Some are out of work. Some are looking for work. Some are trying to grow businesses. Some are pivoting careers. Some are trying to decide whether entrepreneurship is freedom or just a different flavor of pressure. Some are carrying households that depend on their contribution. Some are staring down midlife asking, very practically, how much time is left to build something secure.

That is a different conversation.

The Harder Question

And maybe the deeper question is not whether we have fully rejected the system.

Maybe it is whether we are pretending not to want things because wanting them would make us feel less evolved.

“Maybe we are pretending not to want things because wanting them would make us feel less evolved.”

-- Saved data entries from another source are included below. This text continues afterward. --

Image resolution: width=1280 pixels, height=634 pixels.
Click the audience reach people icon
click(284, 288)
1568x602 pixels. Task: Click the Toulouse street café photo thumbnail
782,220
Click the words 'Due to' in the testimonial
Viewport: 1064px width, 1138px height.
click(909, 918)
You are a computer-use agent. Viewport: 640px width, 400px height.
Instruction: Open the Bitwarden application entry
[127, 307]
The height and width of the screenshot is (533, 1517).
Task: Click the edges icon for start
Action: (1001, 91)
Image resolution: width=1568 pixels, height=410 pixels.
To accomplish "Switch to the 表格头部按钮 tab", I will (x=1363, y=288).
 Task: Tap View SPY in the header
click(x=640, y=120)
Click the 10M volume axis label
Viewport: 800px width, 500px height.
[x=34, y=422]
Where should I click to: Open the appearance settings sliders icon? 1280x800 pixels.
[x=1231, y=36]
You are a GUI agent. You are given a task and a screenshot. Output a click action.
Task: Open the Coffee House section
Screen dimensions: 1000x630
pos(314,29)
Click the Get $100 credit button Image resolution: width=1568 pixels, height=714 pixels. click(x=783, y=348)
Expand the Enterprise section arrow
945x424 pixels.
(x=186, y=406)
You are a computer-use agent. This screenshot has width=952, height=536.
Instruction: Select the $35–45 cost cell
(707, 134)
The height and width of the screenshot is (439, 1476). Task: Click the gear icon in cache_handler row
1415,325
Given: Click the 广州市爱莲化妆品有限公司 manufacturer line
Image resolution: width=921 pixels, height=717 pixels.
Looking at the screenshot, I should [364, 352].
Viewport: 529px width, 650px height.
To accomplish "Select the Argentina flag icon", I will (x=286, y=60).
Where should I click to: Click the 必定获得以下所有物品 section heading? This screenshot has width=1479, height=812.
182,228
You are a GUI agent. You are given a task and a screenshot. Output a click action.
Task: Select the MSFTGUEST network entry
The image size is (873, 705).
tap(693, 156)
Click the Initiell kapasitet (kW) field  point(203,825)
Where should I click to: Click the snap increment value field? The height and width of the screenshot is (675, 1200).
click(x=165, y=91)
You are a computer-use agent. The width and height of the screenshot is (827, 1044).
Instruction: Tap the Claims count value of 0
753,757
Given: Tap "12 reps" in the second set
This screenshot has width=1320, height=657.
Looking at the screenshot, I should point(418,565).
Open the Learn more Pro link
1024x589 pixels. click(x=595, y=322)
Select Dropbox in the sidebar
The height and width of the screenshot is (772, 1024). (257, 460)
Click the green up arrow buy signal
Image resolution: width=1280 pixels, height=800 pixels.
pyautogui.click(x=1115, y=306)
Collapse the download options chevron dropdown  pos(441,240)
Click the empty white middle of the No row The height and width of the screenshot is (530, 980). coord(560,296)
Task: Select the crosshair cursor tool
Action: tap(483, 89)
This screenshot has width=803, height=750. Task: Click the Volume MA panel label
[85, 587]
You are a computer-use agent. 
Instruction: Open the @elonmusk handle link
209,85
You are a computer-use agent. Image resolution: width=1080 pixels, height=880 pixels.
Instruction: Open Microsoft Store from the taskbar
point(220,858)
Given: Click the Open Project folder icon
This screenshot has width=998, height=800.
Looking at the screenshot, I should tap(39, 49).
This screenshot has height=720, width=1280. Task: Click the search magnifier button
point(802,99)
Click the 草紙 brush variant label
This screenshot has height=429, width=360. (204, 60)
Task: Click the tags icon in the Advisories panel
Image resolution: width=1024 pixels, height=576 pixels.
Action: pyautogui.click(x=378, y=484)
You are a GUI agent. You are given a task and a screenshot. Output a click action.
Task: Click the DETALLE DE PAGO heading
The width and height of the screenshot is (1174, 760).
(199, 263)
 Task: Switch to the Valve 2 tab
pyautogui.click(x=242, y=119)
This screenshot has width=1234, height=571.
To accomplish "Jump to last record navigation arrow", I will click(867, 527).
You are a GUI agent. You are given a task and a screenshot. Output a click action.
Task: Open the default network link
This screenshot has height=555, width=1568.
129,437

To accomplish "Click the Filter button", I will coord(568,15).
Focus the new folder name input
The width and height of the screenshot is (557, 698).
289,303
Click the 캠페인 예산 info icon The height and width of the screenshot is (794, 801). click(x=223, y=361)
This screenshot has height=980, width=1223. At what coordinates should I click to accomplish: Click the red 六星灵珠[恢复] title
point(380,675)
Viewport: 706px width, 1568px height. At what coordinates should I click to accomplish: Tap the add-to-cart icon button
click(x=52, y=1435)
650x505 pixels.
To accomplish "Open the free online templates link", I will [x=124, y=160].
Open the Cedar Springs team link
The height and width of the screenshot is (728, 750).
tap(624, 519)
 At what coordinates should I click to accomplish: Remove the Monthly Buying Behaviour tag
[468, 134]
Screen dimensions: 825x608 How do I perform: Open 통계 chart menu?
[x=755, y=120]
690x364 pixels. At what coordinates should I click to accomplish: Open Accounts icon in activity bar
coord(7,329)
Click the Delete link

Maybe we’ve been told that if we stop openly wanting money, stability, security, ease, or even nice things, then somehow we’ve disrupted the establishment.

But have we?

Have we really changed anything if we are still privately aching for the same relief, the same options, the same breathing room, the same proof that life can get easier?

That is what I keep coming back to.

Why TRT Matters

And it is also part of why TRT matters so much to me.

Because TRT is, and will always be, a place where you do not have to filter your thoughts or who you are to be accepted.

But even that has brought up a harder question for me lately:

Am I actually available for that?

Am I giving myself enough pause from the pressure and the performance to really receive what a space like this offers?

Not just attend. Not just participate. Not just say something thoughtful. I mean truly be there without the internal chatter. Without replaying every comment. Without measuring myself in real time. Without bracing. Without assuming I need to present some cleaned up version of my truth to belong.

Because showing up is one thing.

Letting it in is another.

There. I Said It.

Maybe that is the real work right now.

Not pretending money doesn’t matter if it still does.
Not pretending we are above ambition if security still matters.
Not pretending we have escaped hustle culture when many of us are still doing everything we can to survive inside it.

Maybe the work is smaller and more honest than that.

Maybe it is just noticing where we are still split in two.
What we say we value.
What we still ache for.
What we judge in ourselves.
What we secretly wish was ours.

And maybe healing some of that split begins by telling the truth about it.

Money still matters to me.

There. I said it.

And I have a feeling I’m not the only one.

I’m not sharing this because I’ve come out the other side with some beautiful lesson. I haven’t.

I’m sharing it because I’m tired. Tired of the contradictions. Tired of the messaging. Tired of acting like wanting security means I’m missing the point.

I don’t know how to fix that.

I just know it felt better to tell the truth about something I’ve never felt safe to share.